FEL Generation of Extreme Ultraviolet Coherent Radiation: Theoretical Aspects

The main features of the interaction between free-electrons and electromagnetic (e.m.) waves have been deeply investigated in these last years, in connection with FEL dynamics. The first approach to the FEL topics was done in a quantum mechanical framework. In spite of this fact, the most interesting results were obtained by using completely classical approaches. This kind of treatment, which is well justified for the up to now developed FEL sources (infrared and visible radiation), can become no more adequate in the extreme UV spectral region. In this paper the validity limits of the classical approach are investigated. It is found that low electron energy operation with small wavelength pump wave may require the quantization of the electron motion, while the high energy and long pass undulator devices can be treated satisfactorily with classical mechanics. Furthermore, the coherence properties of the emitted radiation are studied. For these topics too, the classical or quantum character of the electron motion plays a crucial role.
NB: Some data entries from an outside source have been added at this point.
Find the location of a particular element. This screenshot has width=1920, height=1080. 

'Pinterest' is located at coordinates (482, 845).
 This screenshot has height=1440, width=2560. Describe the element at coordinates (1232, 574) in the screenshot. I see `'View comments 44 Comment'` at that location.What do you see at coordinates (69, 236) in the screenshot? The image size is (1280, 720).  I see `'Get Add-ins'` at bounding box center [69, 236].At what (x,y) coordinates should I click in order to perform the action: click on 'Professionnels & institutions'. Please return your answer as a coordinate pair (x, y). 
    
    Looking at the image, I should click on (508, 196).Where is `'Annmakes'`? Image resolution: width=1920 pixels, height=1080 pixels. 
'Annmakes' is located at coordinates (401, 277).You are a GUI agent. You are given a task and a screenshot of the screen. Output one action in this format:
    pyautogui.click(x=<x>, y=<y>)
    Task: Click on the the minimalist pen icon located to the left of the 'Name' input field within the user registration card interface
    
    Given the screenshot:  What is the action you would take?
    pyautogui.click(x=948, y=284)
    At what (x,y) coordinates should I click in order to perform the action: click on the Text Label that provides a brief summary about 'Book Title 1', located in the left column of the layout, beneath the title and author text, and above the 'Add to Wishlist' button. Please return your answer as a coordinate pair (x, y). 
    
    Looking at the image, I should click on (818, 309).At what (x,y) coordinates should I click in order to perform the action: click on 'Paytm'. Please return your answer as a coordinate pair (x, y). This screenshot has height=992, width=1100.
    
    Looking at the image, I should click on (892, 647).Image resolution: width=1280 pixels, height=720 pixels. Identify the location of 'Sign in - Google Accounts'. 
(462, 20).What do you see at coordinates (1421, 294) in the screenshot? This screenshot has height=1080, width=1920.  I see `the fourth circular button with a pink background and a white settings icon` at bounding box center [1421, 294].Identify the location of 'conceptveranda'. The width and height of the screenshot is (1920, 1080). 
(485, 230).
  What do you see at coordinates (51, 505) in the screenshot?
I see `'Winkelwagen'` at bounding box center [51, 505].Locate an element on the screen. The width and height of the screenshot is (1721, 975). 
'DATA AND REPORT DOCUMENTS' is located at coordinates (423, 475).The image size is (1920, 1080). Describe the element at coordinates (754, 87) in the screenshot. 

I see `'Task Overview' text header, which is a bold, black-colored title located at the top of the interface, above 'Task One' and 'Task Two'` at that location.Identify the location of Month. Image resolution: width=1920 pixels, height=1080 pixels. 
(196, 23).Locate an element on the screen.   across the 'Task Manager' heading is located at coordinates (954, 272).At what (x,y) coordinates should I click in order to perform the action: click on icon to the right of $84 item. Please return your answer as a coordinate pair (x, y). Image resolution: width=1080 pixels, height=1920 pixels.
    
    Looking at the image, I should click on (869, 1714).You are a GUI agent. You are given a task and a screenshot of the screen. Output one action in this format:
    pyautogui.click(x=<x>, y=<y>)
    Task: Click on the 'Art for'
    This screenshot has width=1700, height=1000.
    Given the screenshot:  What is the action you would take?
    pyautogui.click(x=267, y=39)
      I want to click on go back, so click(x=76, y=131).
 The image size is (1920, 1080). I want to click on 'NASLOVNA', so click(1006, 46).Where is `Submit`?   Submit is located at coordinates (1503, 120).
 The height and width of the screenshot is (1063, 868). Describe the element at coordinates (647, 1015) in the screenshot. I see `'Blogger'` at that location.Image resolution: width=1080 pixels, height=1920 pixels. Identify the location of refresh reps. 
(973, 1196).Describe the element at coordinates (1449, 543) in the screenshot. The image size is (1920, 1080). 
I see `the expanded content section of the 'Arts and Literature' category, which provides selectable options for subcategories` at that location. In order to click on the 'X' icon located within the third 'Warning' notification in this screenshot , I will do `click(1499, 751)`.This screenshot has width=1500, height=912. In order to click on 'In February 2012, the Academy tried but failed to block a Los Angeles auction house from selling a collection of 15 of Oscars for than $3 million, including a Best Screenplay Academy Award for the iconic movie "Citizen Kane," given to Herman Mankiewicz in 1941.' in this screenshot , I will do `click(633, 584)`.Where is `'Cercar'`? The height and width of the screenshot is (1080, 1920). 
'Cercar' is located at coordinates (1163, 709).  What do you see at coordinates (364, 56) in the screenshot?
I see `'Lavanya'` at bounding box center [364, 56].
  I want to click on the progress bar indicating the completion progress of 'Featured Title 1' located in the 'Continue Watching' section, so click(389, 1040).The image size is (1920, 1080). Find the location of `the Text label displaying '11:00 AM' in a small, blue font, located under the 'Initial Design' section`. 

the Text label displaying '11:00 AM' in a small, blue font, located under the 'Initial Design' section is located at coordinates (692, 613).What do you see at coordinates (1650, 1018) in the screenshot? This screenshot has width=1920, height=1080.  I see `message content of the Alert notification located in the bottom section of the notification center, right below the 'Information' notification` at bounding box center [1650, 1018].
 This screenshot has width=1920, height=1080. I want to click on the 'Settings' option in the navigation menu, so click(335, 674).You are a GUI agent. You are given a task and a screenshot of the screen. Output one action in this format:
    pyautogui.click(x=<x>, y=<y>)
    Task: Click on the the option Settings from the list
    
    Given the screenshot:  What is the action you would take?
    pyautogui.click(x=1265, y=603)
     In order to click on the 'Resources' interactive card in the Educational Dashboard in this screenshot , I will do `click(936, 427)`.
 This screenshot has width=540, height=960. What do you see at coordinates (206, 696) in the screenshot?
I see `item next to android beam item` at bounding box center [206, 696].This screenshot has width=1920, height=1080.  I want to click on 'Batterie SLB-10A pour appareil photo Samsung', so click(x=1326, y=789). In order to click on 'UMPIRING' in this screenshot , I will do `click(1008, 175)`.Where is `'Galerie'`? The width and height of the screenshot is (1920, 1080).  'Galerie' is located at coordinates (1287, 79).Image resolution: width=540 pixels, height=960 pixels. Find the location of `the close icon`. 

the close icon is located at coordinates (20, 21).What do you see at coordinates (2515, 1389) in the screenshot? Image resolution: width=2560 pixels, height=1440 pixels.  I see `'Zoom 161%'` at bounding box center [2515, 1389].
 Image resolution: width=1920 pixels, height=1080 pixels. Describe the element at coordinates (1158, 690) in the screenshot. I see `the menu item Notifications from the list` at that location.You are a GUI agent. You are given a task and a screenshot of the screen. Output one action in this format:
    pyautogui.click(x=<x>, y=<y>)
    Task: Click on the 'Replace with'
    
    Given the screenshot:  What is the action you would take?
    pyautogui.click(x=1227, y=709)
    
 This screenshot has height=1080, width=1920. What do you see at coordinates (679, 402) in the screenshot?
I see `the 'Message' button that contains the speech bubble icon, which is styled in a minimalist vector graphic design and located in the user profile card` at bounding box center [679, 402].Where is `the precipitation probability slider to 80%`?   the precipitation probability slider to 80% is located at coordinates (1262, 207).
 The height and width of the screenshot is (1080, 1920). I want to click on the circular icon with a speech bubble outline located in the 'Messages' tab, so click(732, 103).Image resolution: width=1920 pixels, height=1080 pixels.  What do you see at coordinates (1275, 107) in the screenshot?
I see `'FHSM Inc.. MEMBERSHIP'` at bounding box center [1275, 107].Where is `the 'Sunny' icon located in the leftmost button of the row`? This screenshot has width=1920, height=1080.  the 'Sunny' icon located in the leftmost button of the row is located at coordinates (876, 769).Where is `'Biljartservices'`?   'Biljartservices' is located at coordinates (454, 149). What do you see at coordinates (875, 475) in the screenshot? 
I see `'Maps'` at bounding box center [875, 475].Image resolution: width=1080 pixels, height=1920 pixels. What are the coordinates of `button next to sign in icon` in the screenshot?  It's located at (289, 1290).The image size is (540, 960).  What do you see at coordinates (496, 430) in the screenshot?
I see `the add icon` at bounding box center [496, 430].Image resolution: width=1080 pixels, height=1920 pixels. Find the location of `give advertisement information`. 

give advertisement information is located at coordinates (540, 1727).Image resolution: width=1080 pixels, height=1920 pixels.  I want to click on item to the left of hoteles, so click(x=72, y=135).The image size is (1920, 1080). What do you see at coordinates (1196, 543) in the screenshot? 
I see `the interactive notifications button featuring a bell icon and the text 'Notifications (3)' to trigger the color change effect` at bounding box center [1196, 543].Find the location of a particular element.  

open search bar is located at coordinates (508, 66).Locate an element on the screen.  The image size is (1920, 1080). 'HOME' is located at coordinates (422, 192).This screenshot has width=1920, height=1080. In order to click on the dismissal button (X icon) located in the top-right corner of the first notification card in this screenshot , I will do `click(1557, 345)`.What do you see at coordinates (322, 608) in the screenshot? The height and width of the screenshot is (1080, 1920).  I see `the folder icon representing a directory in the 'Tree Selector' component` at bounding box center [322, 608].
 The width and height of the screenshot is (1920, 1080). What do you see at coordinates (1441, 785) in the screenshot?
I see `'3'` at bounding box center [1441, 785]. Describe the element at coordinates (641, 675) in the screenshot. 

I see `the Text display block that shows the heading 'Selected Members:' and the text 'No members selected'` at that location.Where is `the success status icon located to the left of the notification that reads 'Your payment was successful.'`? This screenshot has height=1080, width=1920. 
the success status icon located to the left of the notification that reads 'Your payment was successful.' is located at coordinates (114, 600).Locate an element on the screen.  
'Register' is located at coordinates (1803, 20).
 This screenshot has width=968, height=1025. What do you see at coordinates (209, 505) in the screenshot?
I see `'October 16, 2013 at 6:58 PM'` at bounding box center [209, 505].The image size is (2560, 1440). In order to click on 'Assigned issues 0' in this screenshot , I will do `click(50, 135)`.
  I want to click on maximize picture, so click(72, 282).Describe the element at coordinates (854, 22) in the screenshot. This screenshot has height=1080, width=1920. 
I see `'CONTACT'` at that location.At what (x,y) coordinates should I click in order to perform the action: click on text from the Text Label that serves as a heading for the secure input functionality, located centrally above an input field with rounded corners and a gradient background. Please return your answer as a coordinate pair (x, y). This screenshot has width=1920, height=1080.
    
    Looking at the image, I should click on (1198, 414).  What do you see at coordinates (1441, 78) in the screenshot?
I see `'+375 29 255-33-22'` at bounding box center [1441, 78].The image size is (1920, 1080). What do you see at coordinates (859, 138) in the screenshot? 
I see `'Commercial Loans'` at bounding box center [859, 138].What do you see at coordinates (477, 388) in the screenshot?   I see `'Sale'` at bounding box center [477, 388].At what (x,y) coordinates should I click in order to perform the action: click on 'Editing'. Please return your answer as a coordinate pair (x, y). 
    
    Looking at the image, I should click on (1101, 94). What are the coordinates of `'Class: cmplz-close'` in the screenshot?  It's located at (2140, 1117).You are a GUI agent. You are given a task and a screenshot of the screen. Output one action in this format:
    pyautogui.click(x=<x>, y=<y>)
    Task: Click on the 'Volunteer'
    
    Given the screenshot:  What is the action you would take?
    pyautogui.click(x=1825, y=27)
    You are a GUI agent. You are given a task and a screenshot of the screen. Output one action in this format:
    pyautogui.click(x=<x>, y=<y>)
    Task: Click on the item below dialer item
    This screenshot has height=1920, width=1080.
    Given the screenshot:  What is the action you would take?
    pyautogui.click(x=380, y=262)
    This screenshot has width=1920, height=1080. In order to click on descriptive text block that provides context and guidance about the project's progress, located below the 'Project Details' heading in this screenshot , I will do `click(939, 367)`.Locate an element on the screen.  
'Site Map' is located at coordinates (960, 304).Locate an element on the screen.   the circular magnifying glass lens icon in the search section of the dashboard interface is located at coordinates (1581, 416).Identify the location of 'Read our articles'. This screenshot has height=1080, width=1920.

In particular, it is possible to show that, when a "semi-classical" treatment can be done (i.e., quantized radiation and classical electron) the e.m. field coherent states preserved by the FEL interaction are the same as the ones of standard lasers, i.e. the harmonic oscillator coherent states (Glauber states). Finally, the very short wavelength FEL operation is investigated by accounting for the limitation coming from electron beam energy spread and emittance. It comes out that recirculated FEL devices (i.e., Storage Ring FELs) may have, under this point of view, performances better than the single pass ones.